Task input:
* * * * *

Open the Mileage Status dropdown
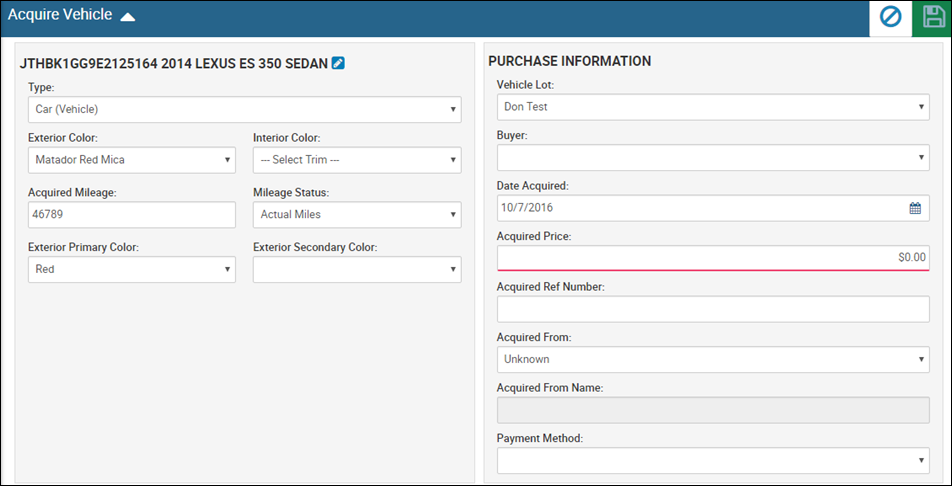 tap(357, 214)
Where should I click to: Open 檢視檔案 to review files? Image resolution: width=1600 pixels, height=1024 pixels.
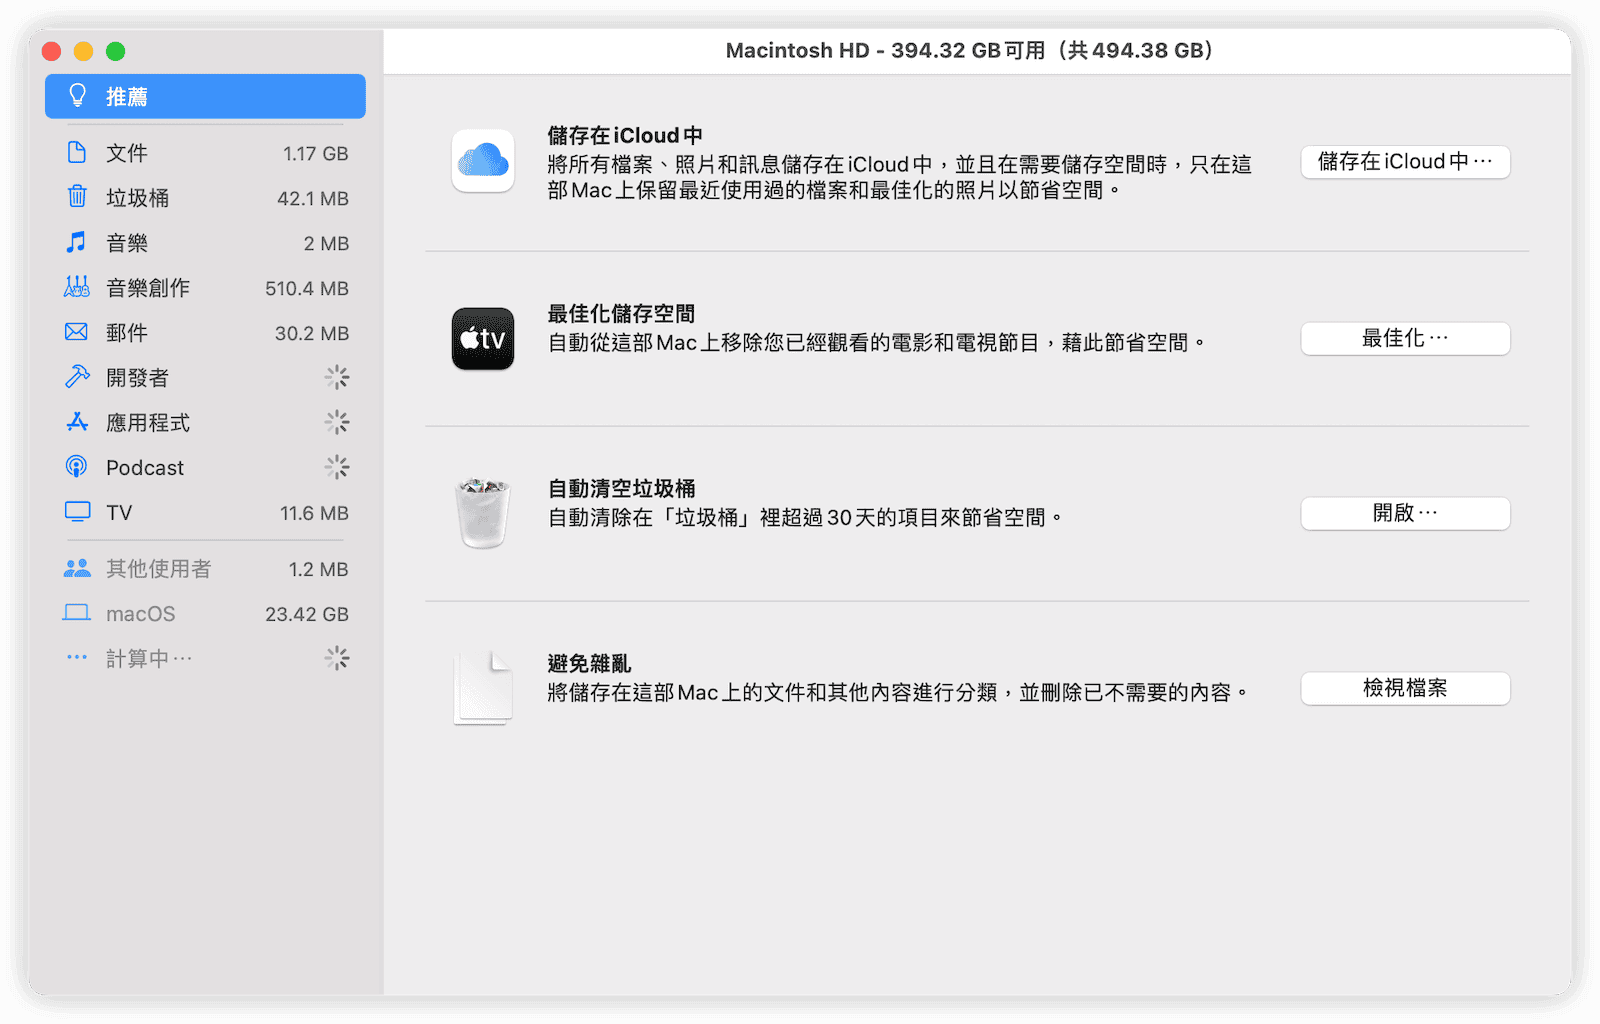[x=1404, y=688]
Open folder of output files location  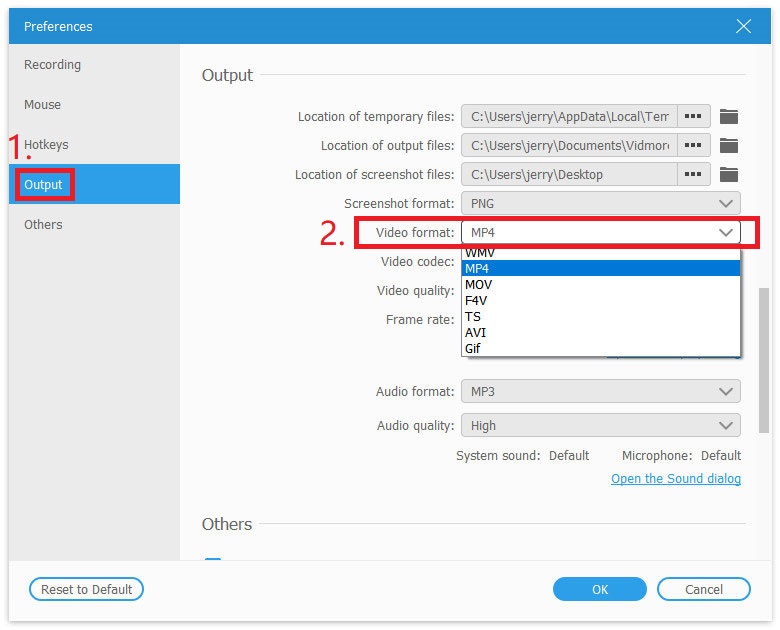[728, 145]
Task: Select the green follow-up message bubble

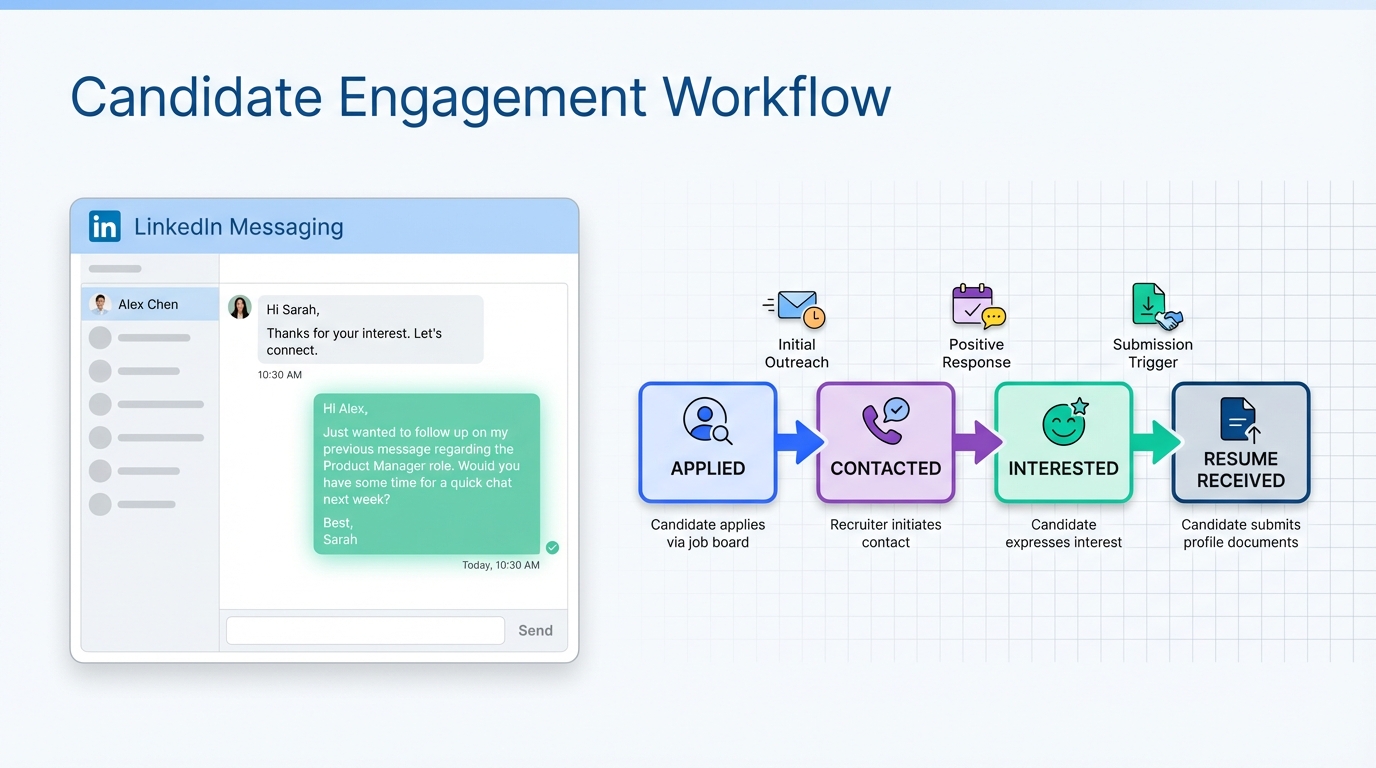Action: [427, 473]
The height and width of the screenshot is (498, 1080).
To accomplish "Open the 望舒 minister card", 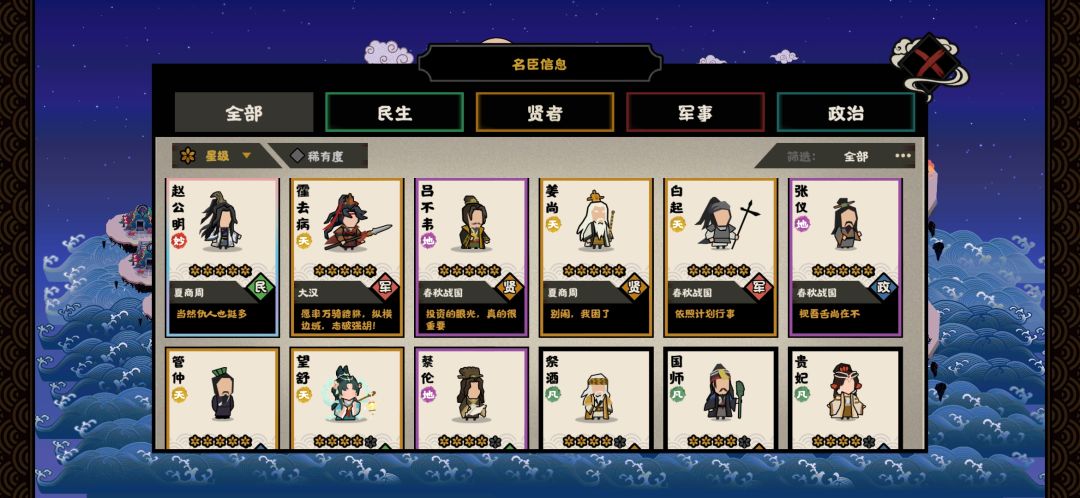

* * * * *

From the listing above, pull out every line that contains the string "width", and copy each one unchanged.

Response to this task:
Where should I click to: Open 檢視檔案 to review files? Image resolution: width=1600 pixels, height=1024 pixels.
The height and width of the screenshot is (498, 1080).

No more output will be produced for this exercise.